EP monographs allow rFC for water testing

As of 1 April, two European Pharmacopoeia monographs allow the use of rFC to test for bacterial endotoxins in pharmaceutical waters.

EP monographs allow rFC for pharmaceutical water testing

Revised versions of two widely used European Pharmacopoeia (EP) monographs now allow the use of recombinant factor C (rFC) for testing of pharmaceutical waters.

The revised monographs – Water for injections (0169) and Purified water (0008) – mean that users can select the rFC test described in Ph. Eur. 2.6.32 directly when testing pharmaceutical waters. A side-by-side comparison against the tests described in general chapter 2.6.14. Bacterial endotoxins is no longer needed.

The new monographs became effective on 1 April 2024.

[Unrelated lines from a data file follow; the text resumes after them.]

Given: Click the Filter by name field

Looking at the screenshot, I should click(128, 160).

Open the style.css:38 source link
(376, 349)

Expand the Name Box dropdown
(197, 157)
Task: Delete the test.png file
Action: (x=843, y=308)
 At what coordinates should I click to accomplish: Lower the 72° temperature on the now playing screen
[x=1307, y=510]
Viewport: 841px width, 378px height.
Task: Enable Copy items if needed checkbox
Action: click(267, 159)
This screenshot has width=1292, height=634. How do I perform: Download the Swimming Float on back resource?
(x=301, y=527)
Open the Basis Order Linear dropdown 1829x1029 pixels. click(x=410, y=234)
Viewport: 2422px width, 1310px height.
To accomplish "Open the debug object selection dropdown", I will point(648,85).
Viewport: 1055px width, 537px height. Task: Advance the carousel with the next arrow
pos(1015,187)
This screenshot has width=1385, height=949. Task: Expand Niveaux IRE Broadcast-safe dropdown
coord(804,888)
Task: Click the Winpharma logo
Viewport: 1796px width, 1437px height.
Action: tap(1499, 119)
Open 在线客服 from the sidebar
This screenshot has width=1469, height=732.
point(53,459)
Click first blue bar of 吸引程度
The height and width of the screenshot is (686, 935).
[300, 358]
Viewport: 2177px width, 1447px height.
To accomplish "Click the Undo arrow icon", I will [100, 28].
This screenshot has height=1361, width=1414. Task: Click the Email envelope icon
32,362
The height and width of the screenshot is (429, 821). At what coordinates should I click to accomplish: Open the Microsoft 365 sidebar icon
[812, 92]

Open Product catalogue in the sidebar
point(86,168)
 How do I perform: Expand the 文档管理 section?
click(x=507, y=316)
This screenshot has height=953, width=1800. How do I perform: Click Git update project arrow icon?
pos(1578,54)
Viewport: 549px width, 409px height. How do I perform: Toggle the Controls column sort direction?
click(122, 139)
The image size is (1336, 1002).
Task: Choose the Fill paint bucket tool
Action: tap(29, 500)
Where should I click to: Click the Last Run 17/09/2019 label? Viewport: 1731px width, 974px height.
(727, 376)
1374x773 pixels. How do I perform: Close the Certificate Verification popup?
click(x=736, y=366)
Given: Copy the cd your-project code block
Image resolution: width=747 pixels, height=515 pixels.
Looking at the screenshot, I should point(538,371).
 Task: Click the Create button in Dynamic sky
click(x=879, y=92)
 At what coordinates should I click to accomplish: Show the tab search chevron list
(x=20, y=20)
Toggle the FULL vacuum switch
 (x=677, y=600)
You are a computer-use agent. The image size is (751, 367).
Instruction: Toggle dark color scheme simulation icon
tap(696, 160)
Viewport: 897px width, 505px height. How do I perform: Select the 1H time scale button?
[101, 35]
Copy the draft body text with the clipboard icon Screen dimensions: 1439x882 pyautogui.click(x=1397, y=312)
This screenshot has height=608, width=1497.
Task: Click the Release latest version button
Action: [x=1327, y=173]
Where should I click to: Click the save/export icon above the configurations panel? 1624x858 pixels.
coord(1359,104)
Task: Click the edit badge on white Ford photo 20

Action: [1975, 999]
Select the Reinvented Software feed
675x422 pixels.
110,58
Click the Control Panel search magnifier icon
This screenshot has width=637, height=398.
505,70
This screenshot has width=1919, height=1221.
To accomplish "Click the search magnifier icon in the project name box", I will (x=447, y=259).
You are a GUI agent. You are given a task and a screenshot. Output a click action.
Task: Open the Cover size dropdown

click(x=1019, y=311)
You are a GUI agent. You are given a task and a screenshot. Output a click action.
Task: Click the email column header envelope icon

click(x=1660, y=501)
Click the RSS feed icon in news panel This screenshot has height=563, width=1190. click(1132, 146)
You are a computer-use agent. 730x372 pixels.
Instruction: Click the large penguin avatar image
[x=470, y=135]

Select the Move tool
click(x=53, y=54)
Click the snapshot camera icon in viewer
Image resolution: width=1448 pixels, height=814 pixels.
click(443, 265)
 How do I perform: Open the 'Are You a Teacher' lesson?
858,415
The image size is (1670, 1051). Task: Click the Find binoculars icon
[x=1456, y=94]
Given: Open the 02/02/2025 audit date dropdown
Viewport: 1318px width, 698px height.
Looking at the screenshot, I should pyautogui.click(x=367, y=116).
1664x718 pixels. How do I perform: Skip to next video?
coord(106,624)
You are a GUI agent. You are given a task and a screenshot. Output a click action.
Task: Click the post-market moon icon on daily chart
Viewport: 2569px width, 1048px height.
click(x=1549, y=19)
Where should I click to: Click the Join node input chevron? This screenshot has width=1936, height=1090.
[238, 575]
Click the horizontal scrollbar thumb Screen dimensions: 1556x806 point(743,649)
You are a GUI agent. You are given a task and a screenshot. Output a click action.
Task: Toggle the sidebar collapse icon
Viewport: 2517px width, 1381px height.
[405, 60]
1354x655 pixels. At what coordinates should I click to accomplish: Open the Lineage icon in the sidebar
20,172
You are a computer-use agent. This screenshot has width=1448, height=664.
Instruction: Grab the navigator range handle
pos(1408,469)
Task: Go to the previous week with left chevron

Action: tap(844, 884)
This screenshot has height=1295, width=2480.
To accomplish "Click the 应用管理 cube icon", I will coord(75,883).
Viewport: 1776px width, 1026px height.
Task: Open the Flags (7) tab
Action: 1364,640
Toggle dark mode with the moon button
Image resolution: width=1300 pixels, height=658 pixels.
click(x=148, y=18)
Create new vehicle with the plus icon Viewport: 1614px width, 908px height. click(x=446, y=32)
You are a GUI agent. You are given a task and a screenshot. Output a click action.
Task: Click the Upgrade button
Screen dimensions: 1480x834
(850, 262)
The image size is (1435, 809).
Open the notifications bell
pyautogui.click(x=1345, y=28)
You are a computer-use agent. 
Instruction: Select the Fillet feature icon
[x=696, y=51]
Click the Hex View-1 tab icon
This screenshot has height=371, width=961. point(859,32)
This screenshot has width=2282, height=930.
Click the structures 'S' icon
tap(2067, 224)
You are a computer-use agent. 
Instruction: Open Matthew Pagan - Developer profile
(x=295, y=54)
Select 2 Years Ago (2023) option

The changes to the monographs were first published in Supplement 11.4 of the European Pharmacopoeia in October 2023. This followed a revision effort launched after the adoption of a new general chapter, Test for bacterial endotoxins using recombinant factor C (2.6.32), which came into force on 1 January 2021.

Traditionally, endotoxin testing methods have relied on Limulus Amoebocyte lysate (LAL) – derived from the blood of the horseshoe crab. Over recent years there has been a move to replace LAL with synthetic reagents, driven by sustainability, ethical and other considerations.

As a synthetic reagent rFC does not rely on the use of animal-derived products. 

Cathie Vielle, Head of the European Pharmacopoeia Department at the EDQM and Secretary to the European Pharmacopoeia Commission told EPR: “These revised monographs will allow users to select the rFC directly to test for bacterial endotoxins without the need for a side-by-side comparison against the LAL.”

“The use of the rFC is a step towards alleviating the need for species of horseshoe crab that are known to be endangered in some parts of the world,” she added.